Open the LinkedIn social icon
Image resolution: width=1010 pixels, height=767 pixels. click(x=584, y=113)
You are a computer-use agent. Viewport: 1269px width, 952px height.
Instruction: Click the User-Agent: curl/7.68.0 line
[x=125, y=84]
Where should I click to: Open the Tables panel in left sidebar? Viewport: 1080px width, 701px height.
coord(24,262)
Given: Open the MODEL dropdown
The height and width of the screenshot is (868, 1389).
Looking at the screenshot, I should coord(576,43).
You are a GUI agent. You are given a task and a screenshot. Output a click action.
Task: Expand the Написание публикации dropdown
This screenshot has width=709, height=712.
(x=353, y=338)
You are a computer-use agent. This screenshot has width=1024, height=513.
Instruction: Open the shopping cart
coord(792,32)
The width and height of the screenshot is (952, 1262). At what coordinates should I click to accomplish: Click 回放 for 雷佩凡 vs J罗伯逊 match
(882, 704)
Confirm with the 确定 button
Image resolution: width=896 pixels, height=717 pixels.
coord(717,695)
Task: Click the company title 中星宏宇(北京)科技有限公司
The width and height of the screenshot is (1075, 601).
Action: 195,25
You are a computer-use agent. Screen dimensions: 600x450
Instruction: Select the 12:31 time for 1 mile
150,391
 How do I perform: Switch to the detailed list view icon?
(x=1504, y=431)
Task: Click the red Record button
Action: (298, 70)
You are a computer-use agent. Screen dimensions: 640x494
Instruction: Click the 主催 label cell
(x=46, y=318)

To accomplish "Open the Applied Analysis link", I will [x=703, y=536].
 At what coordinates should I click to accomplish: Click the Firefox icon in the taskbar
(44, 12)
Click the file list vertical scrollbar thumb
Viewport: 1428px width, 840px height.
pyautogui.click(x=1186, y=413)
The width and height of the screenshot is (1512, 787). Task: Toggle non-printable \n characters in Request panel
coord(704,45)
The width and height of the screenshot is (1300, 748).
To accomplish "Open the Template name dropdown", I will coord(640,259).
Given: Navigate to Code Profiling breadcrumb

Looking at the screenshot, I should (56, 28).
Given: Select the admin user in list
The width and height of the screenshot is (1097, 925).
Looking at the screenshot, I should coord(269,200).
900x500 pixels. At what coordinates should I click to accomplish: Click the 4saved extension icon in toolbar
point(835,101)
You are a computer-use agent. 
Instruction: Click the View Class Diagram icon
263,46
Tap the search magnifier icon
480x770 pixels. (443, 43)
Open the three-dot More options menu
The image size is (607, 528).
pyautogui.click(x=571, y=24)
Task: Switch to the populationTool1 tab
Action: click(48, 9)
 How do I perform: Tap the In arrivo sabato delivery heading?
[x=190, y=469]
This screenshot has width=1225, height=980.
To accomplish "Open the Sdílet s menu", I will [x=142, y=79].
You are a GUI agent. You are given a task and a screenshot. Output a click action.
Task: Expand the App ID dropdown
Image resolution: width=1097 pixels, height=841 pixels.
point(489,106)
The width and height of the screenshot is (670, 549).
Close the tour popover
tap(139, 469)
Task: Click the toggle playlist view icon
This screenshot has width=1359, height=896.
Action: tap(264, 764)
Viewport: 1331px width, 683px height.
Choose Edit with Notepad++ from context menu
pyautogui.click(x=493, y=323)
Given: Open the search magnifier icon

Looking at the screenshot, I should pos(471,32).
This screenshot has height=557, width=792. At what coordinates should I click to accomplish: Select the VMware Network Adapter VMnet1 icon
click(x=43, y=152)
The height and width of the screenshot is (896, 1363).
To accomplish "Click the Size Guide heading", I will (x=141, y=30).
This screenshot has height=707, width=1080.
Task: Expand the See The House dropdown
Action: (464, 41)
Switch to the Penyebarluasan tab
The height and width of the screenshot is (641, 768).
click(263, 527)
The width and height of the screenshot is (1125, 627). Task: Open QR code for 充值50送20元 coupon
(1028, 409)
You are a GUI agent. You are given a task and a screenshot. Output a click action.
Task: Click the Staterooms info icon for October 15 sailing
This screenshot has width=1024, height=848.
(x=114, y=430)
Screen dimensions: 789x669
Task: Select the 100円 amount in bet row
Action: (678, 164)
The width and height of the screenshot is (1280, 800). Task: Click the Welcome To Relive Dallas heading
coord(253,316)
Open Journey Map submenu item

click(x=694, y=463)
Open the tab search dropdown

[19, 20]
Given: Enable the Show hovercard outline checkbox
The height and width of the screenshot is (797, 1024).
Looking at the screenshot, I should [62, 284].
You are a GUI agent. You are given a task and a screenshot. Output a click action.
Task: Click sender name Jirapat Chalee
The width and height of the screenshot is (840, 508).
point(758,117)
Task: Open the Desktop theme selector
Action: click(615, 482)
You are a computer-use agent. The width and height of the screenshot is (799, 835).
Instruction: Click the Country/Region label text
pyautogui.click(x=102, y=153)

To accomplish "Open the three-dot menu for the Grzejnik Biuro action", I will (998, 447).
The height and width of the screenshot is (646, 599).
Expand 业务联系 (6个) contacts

**EXERCISE:** All that belongs in your answer is the stretch of entries above from the line with "Given: Select the admin user in list" through the line with "The height and width of the screenshot is (896, 1363).", printed exactly.

**TASK ANSWER:**
Given: Select the admin user in list
The width and height of the screenshot is (1097, 925).
Looking at the screenshot, I should coord(269,200).
900x500 pixels. At what coordinates should I click to accomplish: Click the 4saved extension icon in toolbar
point(835,101)
You are a computer-use agent. 
Instruction: Click the View Class Diagram icon
263,46
Tap the search magnifier icon
480x770 pixels. (443, 43)
Open the three-dot More options menu
The image size is (607, 528).
pyautogui.click(x=571, y=24)
Task: Switch to the populationTool1 tab
Action: click(48, 9)
 How do I perform: Tap the In arrivo sabato delivery heading?
[x=190, y=469]
This screenshot has width=1225, height=980.
To accomplish "Open the Sdílet s menu", I will [x=142, y=79].
You are a GUI agent. You are given a task and a screenshot. Output a click action.
Task: Expand the App ID dropdown
Image resolution: width=1097 pixels, height=841 pixels.
point(489,106)
The width and height of the screenshot is (670, 549).
Close the tour popover
tap(139, 469)
Task: Click the toggle playlist view icon
This screenshot has width=1359, height=896.
Action: tap(264, 764)
Viewport: 1331px width, 683px height.
Choose Edit with Notepad++ from context menu
pyautogui.click(x=493, y=323)
Given: Open the search magnifier icon

Looking at the screenshot, I should pos(471,32).
This screenshot has height=557, width=792. At what coordinates should I click to accomplish: Select the VMware Network Adapter VMnet1 icon
click(x=43, y=152)
The height and width of the screenshot is (896, 1363).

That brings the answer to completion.